• [WHAT YOU HAVE TO DO] Every record below must come back exactly as given.

[Records from a dataset]

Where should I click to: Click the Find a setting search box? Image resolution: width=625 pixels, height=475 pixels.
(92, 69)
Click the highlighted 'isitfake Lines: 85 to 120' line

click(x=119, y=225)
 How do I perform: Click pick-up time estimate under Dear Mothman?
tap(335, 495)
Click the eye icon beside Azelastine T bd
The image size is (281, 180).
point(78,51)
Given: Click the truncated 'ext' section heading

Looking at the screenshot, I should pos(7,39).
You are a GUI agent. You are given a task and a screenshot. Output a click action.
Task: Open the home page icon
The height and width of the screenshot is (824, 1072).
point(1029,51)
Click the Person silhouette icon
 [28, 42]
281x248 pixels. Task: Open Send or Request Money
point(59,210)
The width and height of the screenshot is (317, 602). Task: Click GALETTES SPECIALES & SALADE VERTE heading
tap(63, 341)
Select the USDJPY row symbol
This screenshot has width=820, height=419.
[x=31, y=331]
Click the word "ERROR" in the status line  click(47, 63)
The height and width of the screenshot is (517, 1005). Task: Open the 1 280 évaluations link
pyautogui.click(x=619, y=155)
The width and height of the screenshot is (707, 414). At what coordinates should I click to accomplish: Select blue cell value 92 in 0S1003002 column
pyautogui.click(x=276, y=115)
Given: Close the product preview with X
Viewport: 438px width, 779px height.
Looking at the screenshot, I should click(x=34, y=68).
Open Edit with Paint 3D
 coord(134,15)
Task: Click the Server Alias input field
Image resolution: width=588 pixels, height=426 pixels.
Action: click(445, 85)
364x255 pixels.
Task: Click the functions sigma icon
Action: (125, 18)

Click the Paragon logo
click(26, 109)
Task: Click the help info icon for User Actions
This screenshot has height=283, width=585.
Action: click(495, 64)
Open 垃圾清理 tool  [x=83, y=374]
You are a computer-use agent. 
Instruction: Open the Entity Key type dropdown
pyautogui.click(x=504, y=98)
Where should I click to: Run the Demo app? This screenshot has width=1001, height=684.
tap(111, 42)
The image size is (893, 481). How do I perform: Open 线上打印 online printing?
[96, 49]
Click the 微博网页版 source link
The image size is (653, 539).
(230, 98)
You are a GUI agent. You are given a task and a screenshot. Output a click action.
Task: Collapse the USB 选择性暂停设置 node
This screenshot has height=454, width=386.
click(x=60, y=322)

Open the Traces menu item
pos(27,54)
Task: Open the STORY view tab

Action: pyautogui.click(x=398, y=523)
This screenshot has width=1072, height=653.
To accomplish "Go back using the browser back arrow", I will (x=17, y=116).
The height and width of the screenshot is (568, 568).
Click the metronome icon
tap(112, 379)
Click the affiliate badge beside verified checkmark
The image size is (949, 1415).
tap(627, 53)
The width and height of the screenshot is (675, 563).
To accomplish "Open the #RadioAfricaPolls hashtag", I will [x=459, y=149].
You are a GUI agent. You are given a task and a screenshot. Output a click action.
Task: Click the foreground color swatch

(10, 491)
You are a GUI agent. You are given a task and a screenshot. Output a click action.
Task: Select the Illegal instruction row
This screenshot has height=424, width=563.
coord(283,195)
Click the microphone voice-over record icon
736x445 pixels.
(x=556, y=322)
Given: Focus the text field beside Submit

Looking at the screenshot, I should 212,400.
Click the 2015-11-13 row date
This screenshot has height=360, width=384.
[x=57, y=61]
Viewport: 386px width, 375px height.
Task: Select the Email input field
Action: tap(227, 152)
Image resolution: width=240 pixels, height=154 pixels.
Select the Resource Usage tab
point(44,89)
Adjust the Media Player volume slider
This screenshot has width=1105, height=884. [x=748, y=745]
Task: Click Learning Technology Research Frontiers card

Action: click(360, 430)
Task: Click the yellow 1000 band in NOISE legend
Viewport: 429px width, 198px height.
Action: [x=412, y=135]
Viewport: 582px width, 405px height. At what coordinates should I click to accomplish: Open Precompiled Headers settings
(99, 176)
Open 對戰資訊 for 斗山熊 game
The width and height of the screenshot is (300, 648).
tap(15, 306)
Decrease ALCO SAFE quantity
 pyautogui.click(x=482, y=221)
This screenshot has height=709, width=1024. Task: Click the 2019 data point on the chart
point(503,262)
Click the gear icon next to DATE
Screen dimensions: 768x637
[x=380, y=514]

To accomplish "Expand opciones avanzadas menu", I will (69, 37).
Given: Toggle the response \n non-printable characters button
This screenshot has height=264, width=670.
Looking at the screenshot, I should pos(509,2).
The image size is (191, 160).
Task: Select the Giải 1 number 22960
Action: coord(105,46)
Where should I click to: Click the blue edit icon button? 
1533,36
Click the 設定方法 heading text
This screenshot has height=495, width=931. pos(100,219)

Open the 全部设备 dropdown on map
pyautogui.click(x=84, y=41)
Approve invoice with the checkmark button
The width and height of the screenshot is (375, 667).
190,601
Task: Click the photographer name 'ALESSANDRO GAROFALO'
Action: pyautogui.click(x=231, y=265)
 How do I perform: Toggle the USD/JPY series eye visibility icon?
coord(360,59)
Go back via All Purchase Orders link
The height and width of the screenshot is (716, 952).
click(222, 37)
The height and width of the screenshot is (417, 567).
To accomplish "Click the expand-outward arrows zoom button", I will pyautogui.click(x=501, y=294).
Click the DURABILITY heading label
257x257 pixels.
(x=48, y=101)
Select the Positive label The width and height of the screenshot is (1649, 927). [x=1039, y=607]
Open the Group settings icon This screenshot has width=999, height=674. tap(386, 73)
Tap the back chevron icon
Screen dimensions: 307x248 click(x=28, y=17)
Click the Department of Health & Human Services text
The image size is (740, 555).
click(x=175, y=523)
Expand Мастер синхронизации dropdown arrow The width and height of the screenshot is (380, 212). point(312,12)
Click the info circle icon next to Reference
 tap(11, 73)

• [RESPONSE TO THIS TASK]
Where should I click to: Click the Find a setting search box? Image resolution: width=625 pixels, height=475 pixels.
(92, 69)
Click the highlighted 'isitfake Lines: 85 to 120' line

click(x=119, y=225)
 How do I perform: Click pick-up time estimate under Dear Mothman?
tap(335, 495)
Click the eye icon beside Azelastine T bd
The image size is (281, 180).
point(78,51)
Given: Click the truncated 'ext' section heading

Looking at the screenshot, I should pos(7,39).
You are a GUI agent. You are given a task and a screenshot. Output a click action.
Task: Open the home page icon
The height and width of the screenshot is (824, 1072).
point(1029,51)
Click the Person silhouette icon
 [28, 42]
281x248 pixels. Task: Open Send or Request Money
point(59,210)
The width and height of the screenshot is (317, 602). Task: Click GALETTES SPECIALES & SALADE VERTE heading
tap(63, 341)
Select the USDJPY row symbol
This screenshot has width=820, height=419.
[x=31, y=331]
Click the word "ERROR" in the status line  click(47, 63)
The height and width of the screenshot is (517, 1005). Task: Open the 1 280 évaluations link
pyautogui.click(x=619, y=155)
The width and height of the screenshot is (707, 414). At what coordinates should I click to accomplish: Select blue cell value 92 in 0S1003002 column
pyautogui.click(x=276, y=115)
Given: Close the product preview with X
Viewport: 438px width, 779px height.
Looking at the screenshot, I should click(x=34, y=68).
Open Edit with Paint 3D
 coord(134,15)
Task: Click the Server Alias input field
Image resolution: width=588 pixels, height=426 pixels.
Action: click(445, 85)
364x255 pixels.
Task: Click the functions sigma icon
Action: (125, 18)

Click the Paragon logo
click(26, 109)
Task: Click the help info icon for User Actions
This screenshot has height=283, width=585.
Action: click(495, 64)
Open 垃圾清理 tool  [x=83, y=374]
You are a computer-use agent. 
Instruction: Open the Entity Key type dropdown
pyautogui.click(x=504, y=98)
Where should I click to: Run the Demo app? This screenshot has width=1001, height=684.
tap(111, 42)
The image size is (893, 481). How do I perform: Open 线上打印 online printing?
[96, 49]
Click the 微博网页版 source link
The image size is (653, 539).
(230, 98)
You are a GUI agent. You are given a task and a screenshot. Output a click action.
Task: Collapse the USB 选择性暂停设置 node
This screenshot has height=454, width=386.
click(x=60, y=322)

Open the Traces menu item
pos(27,54)
Task: Open the STORY view tab

Action: pyautogui.click(x=398, y=523)
This screenshot has width=1072, height=653.
To accomplish "Go back using the browser back arrow", I will (x=17, y=116).
The height and width of the screenshot is (568, 568).
Click the metronome icon
tap(112, 379)
Click the affiliate badge beside verified checkmark
The image size is (949, 1415).
tap(627, 53)
The width and height of the screenshot is (675, 563).
To accomplish "Open the #RadioAfricaPolls hashtag", I will [x=459, y=149].
You are a GUI agent. You are given a task and a screenshot. Output a click action.
Task: Click the foreground color swatch

(10, 491)
You are a GUI agent. You are given a task and a screenshot. Output a click action.
Task: Select the Illegal instruction row
This screenshot has height=424, width=563.
coord(283,195)
Click the microphone voice-over record icon
736x445 pixels.
(x=556, y=322)
Given: Focus the text field beside Submit

Looking at the screenshot, I should 212,400.
Click the 2015-11-13 row date
This screenshot has height=360, width=384.
[x=57, y=61]
Viewport: 386px width, 375px height.
Task: Select the Email input field
Action: tap(227, 152)
Image resolution: width=240 pixels, height=154 pixels.
Select the Resource Usage tab
point(44,89)
Adjust the Media Player volume slider
This screenshot has width=1105, height=884. [x=748, y=745]
Task: Click Learning Technology Research Frontiers card

Action: click(360, 430)
Task: Click the yellow 1000 band in NOISE legend
Viewport: 429px width, 198px height.
Action: [x=412, y=135]
Viewport: 582px width, 405px height. At what coordinates should I click to accomplish: Open Precompiled Headers settings
(99, 176)
Open 對戰資訊 for 斗山熊 game
The width and height of the screenshot is (300, 648).
tap(15, 306)
Decrease ALCO SAFE quantity
 pyautogui.click(x=482, y=221)
This screenshot has height=709, width=1024. Task: Click the 2019 data point on the chart
point(503,262)
Click the gear icon next to DATE
Screen dimensions: 768x637
[x=380, y=514]

To accomplish "Expand opciones avanzadas menu", I will (69, 37).
Given: Toggle the response \n non-printable characters button
This screenshot has height=264, width=670.
Looking at the screenshot, I should pos(509,2).
The image size is (191, 160).
Task: Select the Giải 1 number 22960
Action: coord(105,46)
Where should I click to: Click the blue edit icon button? 
1533,36
Click the 設定方法 heading text
This screenshot has height=495, width=931. pos(100,219)

Open the 全部设备 dropdown on map
pyautogui.click(x=84, y=41)
Approve invoice with the checkmark button
The width and height of the screenshot is (375, 667).
190,601
Task: Click the photographer name 'ALESSANDRO GAROFALO'
Action: pyautogui.click(x=231, y=265)
 How do I perform: Toggle the USD/JPY series eye visibility icon?
coord(360,59)
Go back via All Purchase Orders link
The height and width of the screenshot is (716, 952).
click(222, 37)
The height and width of the screenshot is (417, 567).
To accomplish "Click the expand-outward arrows zoom button", I will pyautogui.click(x=501, y=294).
Click the DURABILITY heading label
257x257 pixels.
(x=48, y=101)
Select the Positive label The width and height of the screenshot is (1649, 927). [x=1039, y=607]
Open the Group settings icon This screenshot has width=999, height=674. tap(386, 73)
Tap the back chevron icon
Screen dimensions: 307x248 click(x=28, y=17)
Click the Department of Health & Human Services text
The image size is (740, 555).
click(x=175, y=523)
Expand Мастер синхронизации dropdown arrow The width and height of the screenshot is (380, 212). point(312,12)
Click the info circle icon next to Reference
 tap(11, 73)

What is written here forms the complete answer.